Each record should be given again exactly as it appears, with no image included.

(Items listed in a dataset)
_ _ _ _ _ _ _

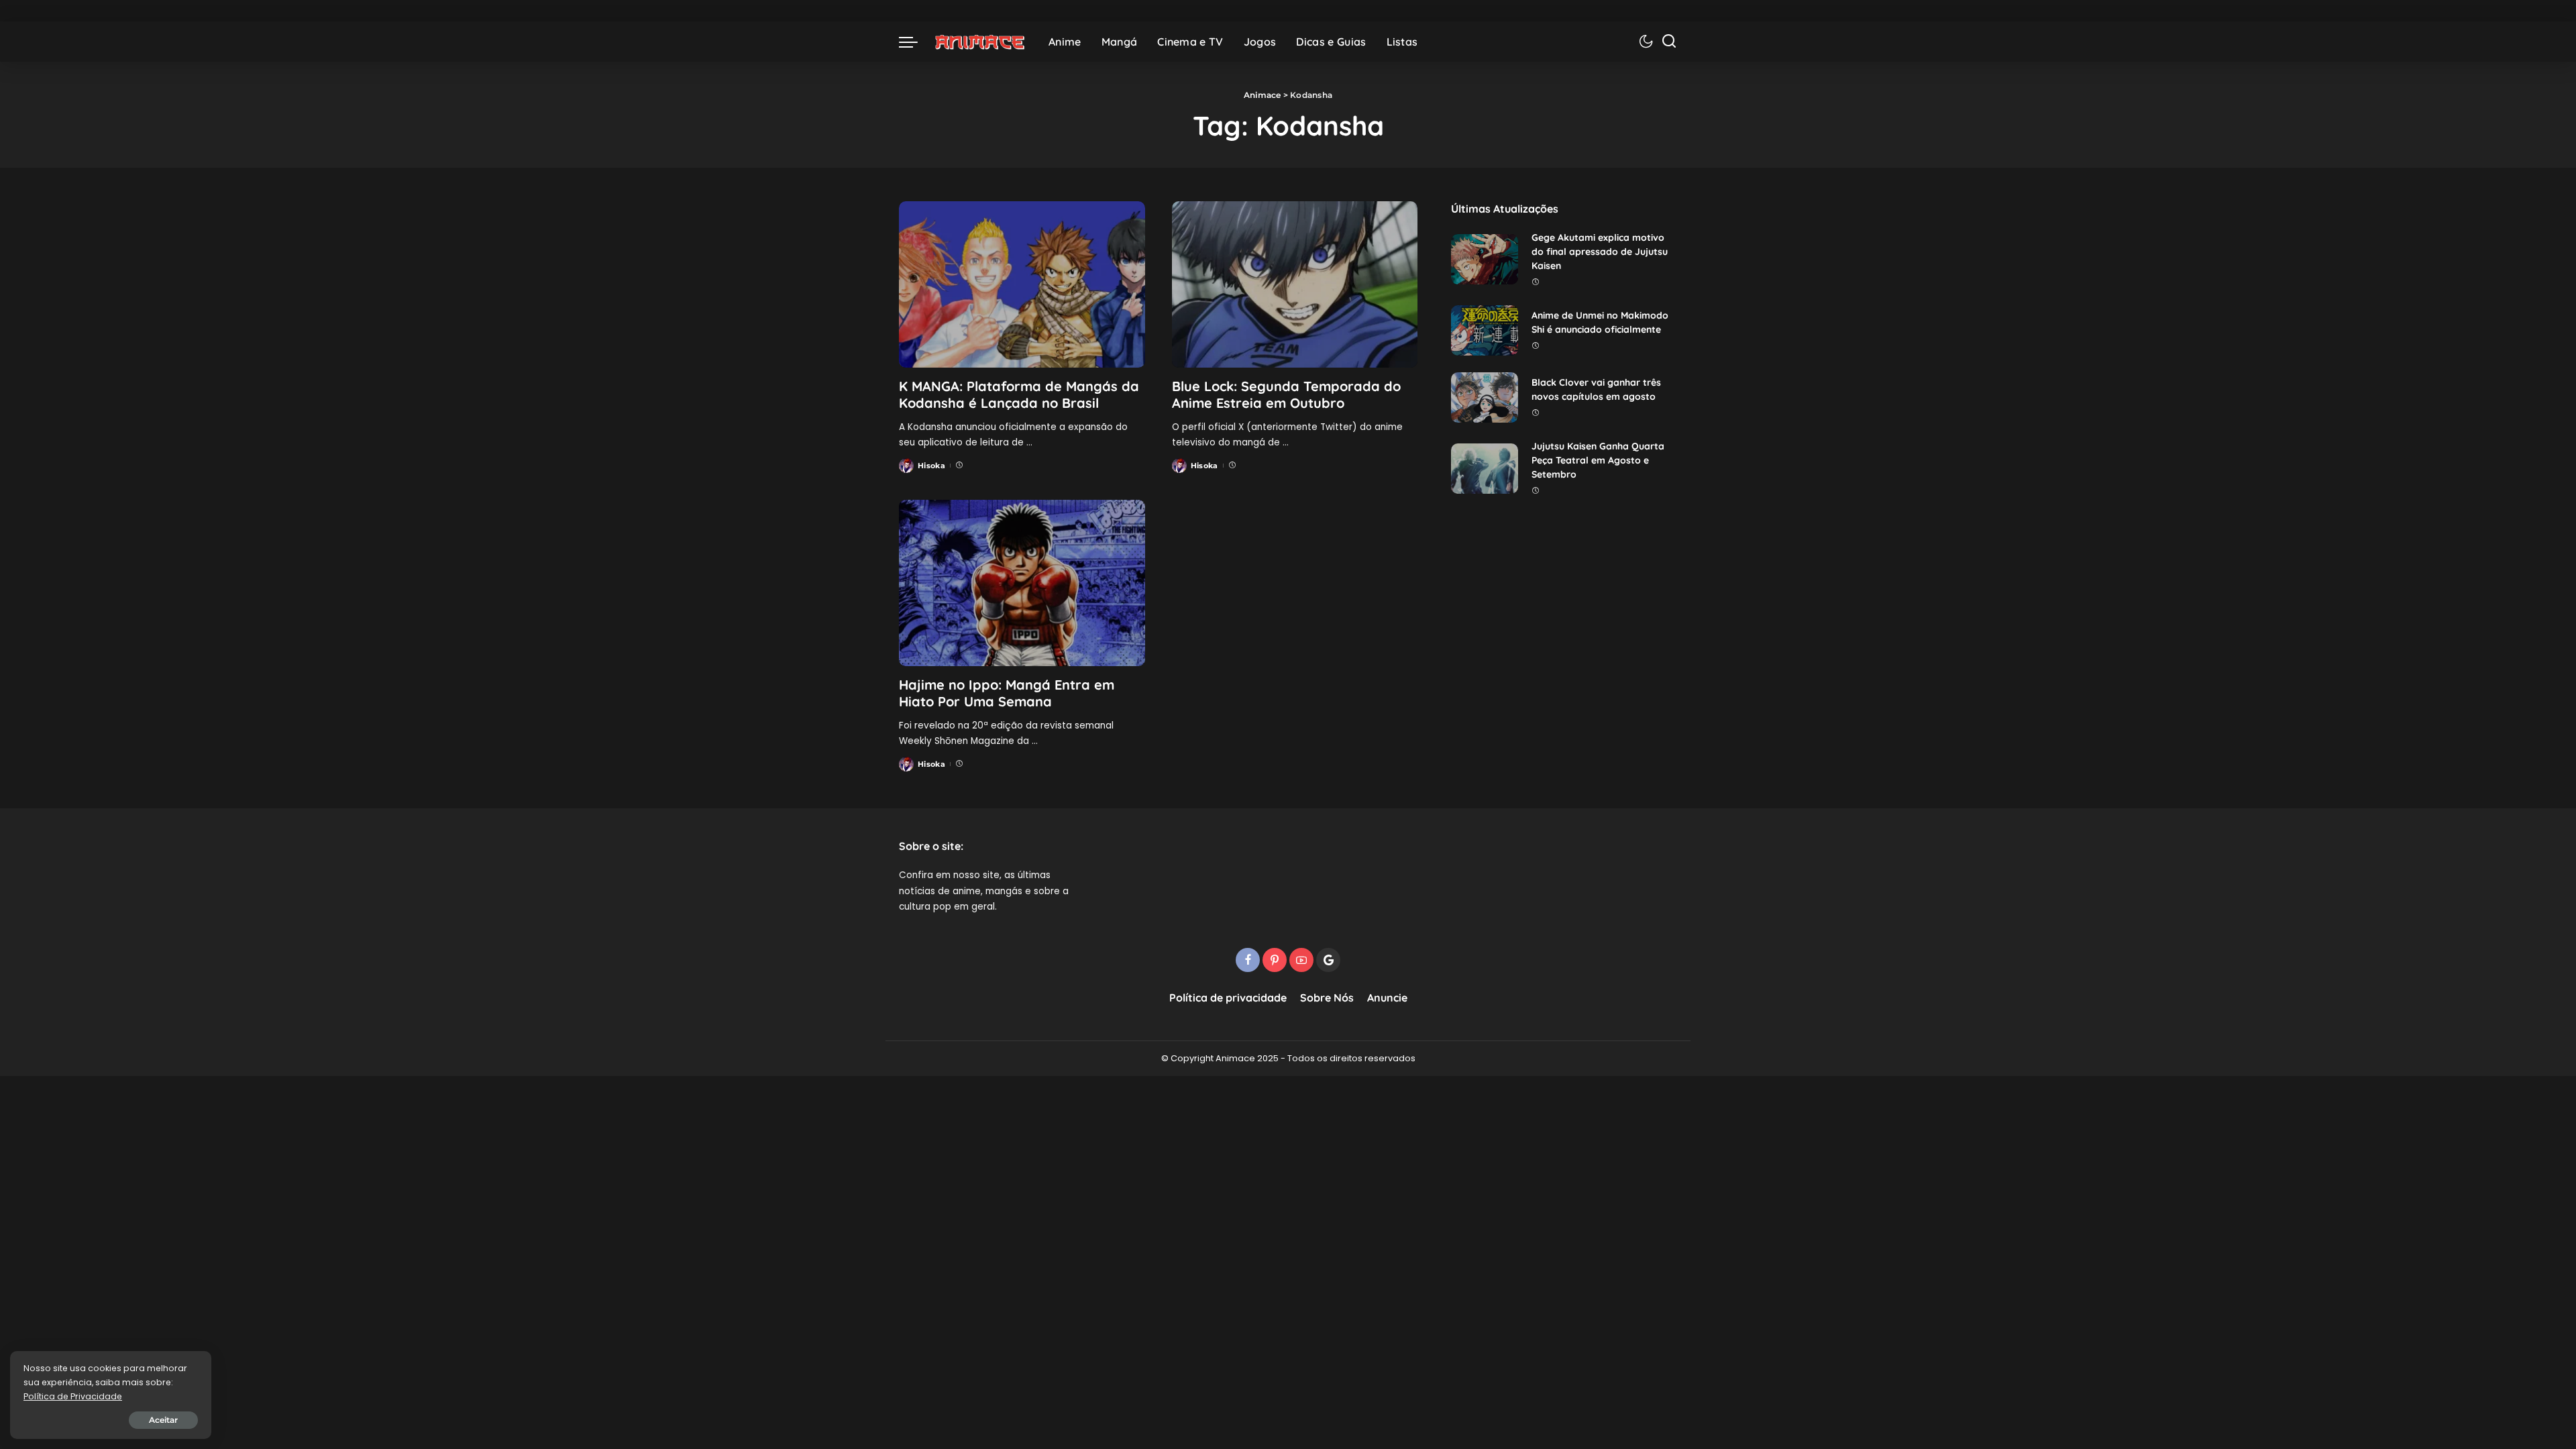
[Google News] (1328, 960)
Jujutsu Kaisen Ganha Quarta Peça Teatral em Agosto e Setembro (1598, 460)
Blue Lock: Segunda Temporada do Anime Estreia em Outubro (1286, 394)
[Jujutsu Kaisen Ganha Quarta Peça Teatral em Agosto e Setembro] (1484, 468)
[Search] (1669, 41)
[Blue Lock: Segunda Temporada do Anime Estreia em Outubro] (1295, 284)
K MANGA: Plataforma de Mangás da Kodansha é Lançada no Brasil (1019, 394)
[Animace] (979, 42)
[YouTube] (1301, 960)
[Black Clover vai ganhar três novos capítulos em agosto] (1484, 397)
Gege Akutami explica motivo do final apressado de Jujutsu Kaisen (1600, 251)
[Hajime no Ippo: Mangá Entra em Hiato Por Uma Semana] (1022, 583)
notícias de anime (940, 891)
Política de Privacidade (72, 1396)
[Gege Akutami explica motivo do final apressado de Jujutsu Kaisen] (1484, 259)
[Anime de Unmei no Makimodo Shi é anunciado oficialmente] (1484, 330)
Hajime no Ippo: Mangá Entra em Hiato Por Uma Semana (1006, 693)
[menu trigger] (915, 41)
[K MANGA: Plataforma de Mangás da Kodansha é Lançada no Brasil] (1022, 284)
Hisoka (931, 465)
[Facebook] (1248, 960)
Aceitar (163, 1420)
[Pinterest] (1275, 960)
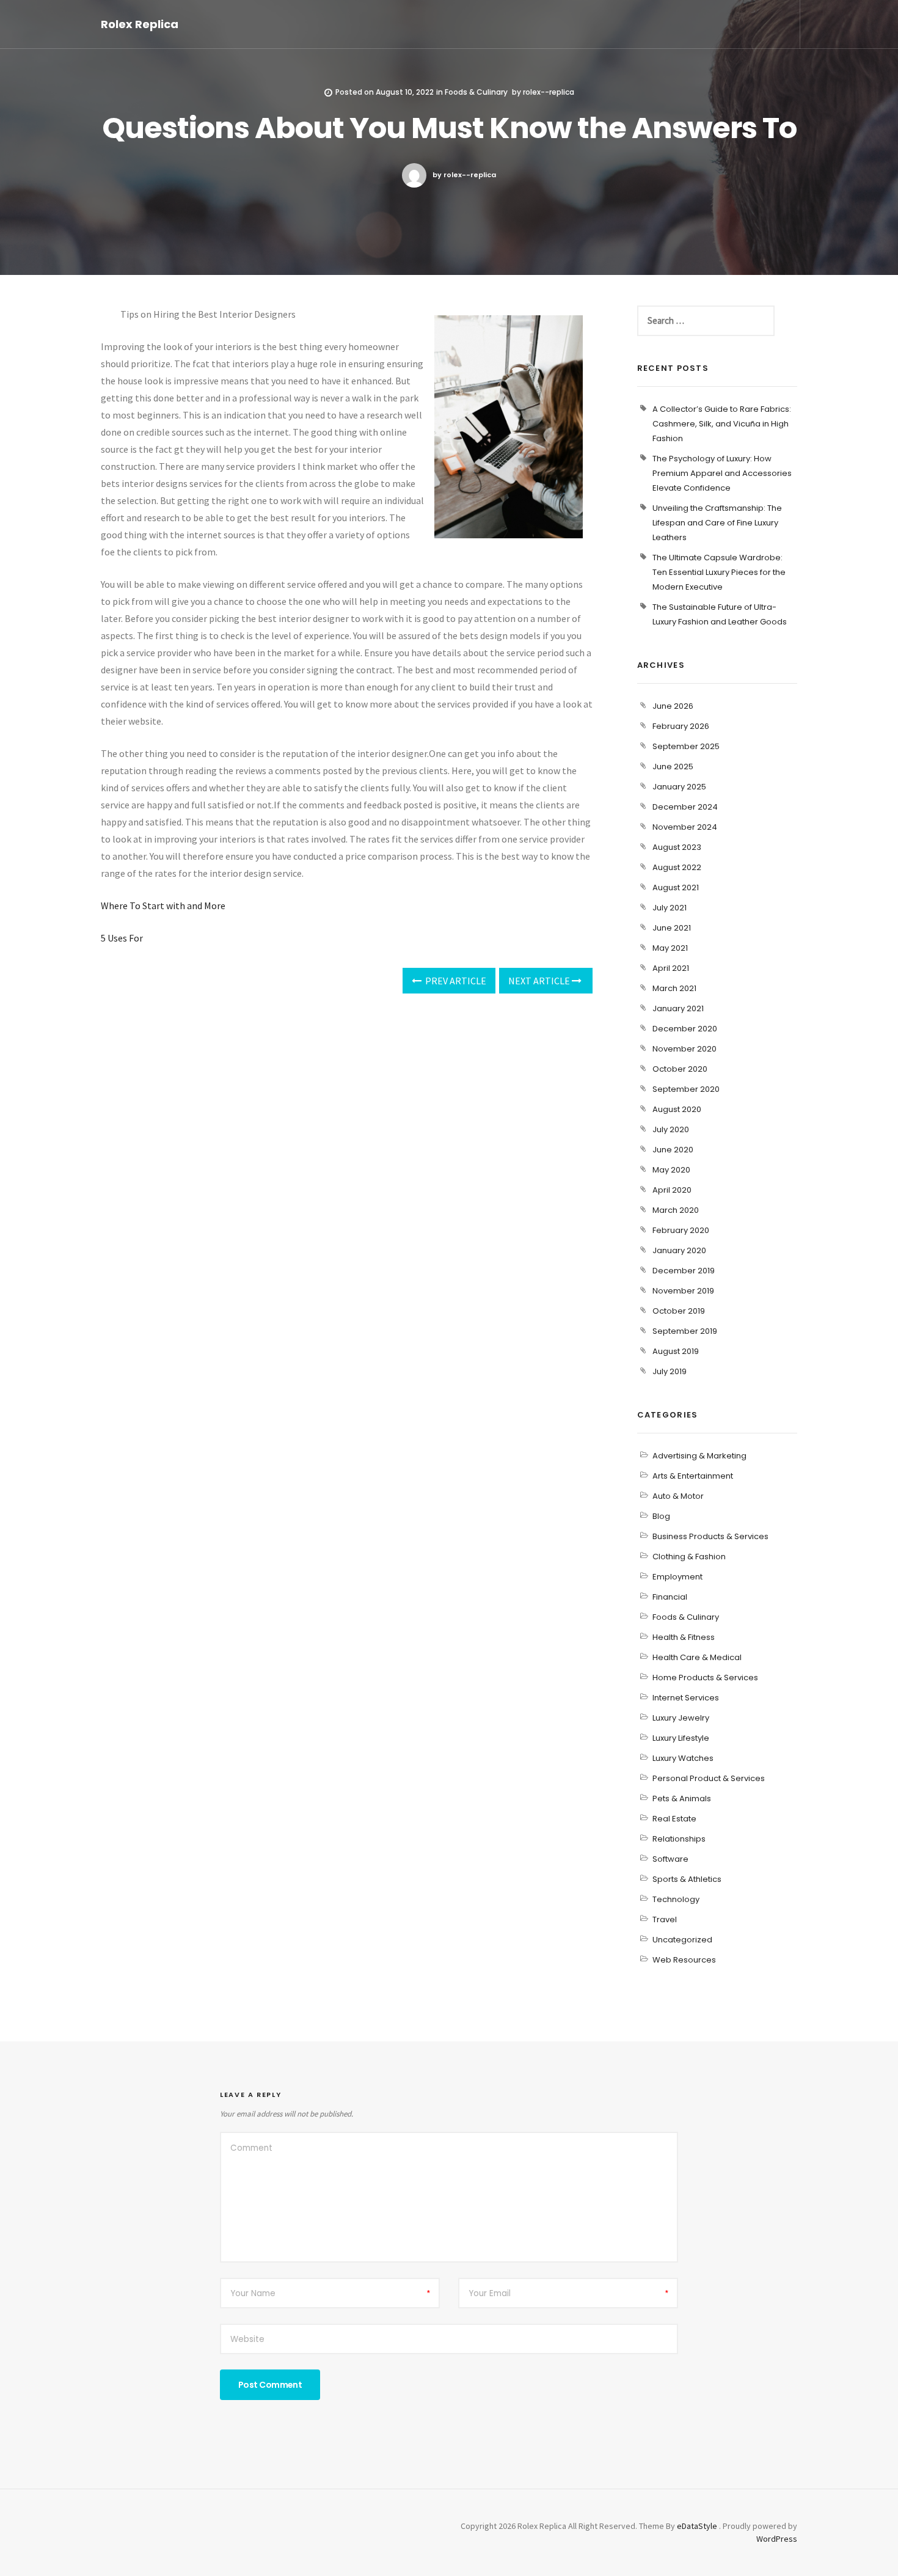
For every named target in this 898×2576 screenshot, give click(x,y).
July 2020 (670, 1129)
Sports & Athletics (686, 1879)
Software (670, 1859)
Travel (664, 1919)
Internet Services (685, 1697)
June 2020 (672, 1149)
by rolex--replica (464, 175)
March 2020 (675, 1210)
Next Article (540, 981)
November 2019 (683, 1291)
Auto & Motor (678, 1496)
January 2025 (679, 786)
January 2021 (678, 1008)
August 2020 (676, 1109)
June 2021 (671, 928)
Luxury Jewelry (680, 1718)
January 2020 (679, 1250)
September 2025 (686, 746)
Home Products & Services (705, 1677)
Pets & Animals (681, 1798)
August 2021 (675, 887)
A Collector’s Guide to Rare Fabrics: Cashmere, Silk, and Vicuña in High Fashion (721, 423)
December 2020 (684, 1028)
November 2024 (684, 827)
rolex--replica (548, 92)
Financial (669, 1597)
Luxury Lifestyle (680, 1738)
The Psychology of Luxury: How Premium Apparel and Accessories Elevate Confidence (722, 473)
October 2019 (678, 1311)
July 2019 (669, 1371)
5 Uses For (122, 938)
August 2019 (675, 1351)
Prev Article (454, 981)
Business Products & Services (710, 1536)
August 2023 (676, 847)
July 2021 (669, 907)
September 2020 (686, 1089)
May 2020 (671, 1170)
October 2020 (679, 1069)
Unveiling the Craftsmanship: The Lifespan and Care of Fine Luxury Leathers (717, 522)
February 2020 (680, 1230)
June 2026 (672, 706)
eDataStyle (697, 2525)
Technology (675, 1899)
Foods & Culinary (476, 92)
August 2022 (676, 867)
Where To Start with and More (163, 905)
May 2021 (670, 948)
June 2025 (672, 766)
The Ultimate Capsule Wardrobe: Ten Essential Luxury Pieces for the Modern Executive (719, 572)
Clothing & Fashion (689, 1556)
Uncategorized (682, 1939)
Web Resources (684, 1960)
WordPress (776, 2538)
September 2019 (684, 1331)
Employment (677, 1577)
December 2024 (685, 807)
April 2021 (670, 968)
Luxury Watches (683, 1758)
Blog (661, 1516)
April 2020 (672, 1190)
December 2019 (683, 1270)
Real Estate (674, 1818)
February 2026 (680, 726)
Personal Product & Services (708, 1778)
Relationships (679, 1839)
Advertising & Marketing (699, 1456)
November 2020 (684, 1049)
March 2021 (674, 988)
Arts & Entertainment (692, 1476)
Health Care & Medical (697, 1657)
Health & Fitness (683, 1637)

_ _ _ _ _ _ _

### [Task response]
[Google News] (1328, 960)
Jujutsu Kaisen Ganha Quarta Peça Teatral em Agosto e Setembro (1598, 460)
Blue Lock: Segunda Temporada do Anime Estreia em Outubro (1286, 394)
[Jujutsu Kaisen Ganha Quarta Peça Teatral em Agosto e Setembro] (1484, 468)
[Search] (1669, 41)
[Blue Lock: Segunda Temporada do Anime Estreia em Outubro] (1295, 284)
K MANGA: Plataforma de Mangás da Kodansha é Lançada no Brasil (1019, 394)
[Animace] (979, 42)
[YouTube] (1301, 960)
[Black Clover vai ganhar três novos capítulos em agosto] (1484, 397)
Gege Akutami explica motivo do final apressado de Jujutsu Kaisen (1600, 251)
[Hajime no Ippo: Mangá Entra em Hiato Por Uma Semana] (1022, 583)
notícias de anime (940, 891)
Política de Privacidade (72, 1396)
[Gege Akutami explica motivo do final apressado de Jujutsu Kaisen] (1484, 259)
[Anime de Unmei no Makimodo Shi é anunciado oficialmente] (1484, 330)
Hajime no Ippo: Mangá Entra em Hiato Por Uma Semana (1006, 693)
[menu trigger] (915, 41)
[K MANGA: Plataforma de Mangás da Kodansha é Lançada no Brasil] (1022, 284)
Hisoka (931, 465)
[Facebook] (1248, 960)
Aceitar (163, 1420)
[Pinterest] (1275, 960)
For every named target in this 898×2576 screenshot, give click(x,y).
July 2020 (670, 1129)
Sports & Athletics (686, 1879)
Software (670, 1859)
Travel (664, 1919)
Internet Services (685, 1697)
June 2020 (672, 1149)
by rolex--replica (464, 175)
March 2020 (675, 1210)
Next Article (540, 981)
November 2019 (683, 1291)
Auto & Motor (678, 1496)
January 2025 (679, 786)
January 2021 (678, 1008)
August 2020 (676, 1109)
June 2021 (671, 928)
Luxury Jewelry (680, 1718)
January 2020 (679, 1250)
September 2025 (686, 746)
Home Products & Services (705, 1677)
Pets & Animals (681, 1798)
August 2021 (675, 887)
A Collector’s Guide to Rare Fabrics: Cashmere, Silk, and Vicuña in High Fashion (721, 423)
December 2020 (684, 1028)
November 2024 (684, 827)
rolex--replica (548, 92)
Financial (669, 1597)
Luxury Lifestyle (680, 1738)
The Psychology of Luxury: How Premium Apparel and Accessories Elevate Confidence (722, 473)
October 2019 (678, 1311)
July 2019 (669, 1371)
5 Uses For (122, 938)
August 2019 (675, 1351)
Prev Article (454, 981)
Business Products & Services (710, 1536)
August 2023 (676, 847)
July 2021 (669, 907)
September 2020 (686, 1089)
May 2020 (671, 1170)
October 2020 (679, 1069)
Unveiling the Craftsmanship: The Lifespan and Care of Fine Luxury Leathers (717, 522)
February 2020 (680, 1230)
June 2026 (672, 706)
eDataStyle (697, 2525)
Technology (675, 1899)
Foods & Culinary (476, 92)
August 2022 (676, 867)
Where To Start with and More (163, 905)
May 2021 (670, 948)
June 2025 (672, 766)
The Ultimate Capsule Wardrobe: Ten Essential Luxury Pieces for the Modern Executive (719, 572)
Clothing & Fashion (689, 1556)
Uncategorized (682, 1939)
Web Resources (684, 1960)
WordPress (776, 2538)
September 2019 (684, 1331)
Employment (677, 1577)
December 2024 (685, 807)
April 2021 (670, 968)
Luxury Watches (683, 1758)
Blog (661, 1516)
April 2020 (672, 1190)
December 2019 (683, 1270)
Real Estate (674, 1818)
February 2026 (680, 726)
Personal Product & Services (708, 1778)
Relationships (679, 1839)
Advertising & Marketing (699, 1456)
November 2020 (684, 1049)
March 2021 (674, 988)
Arts & Entertainment (692, 1476)
Health Care & Medical (697, 1657)
Health & Fitness (683, 1637)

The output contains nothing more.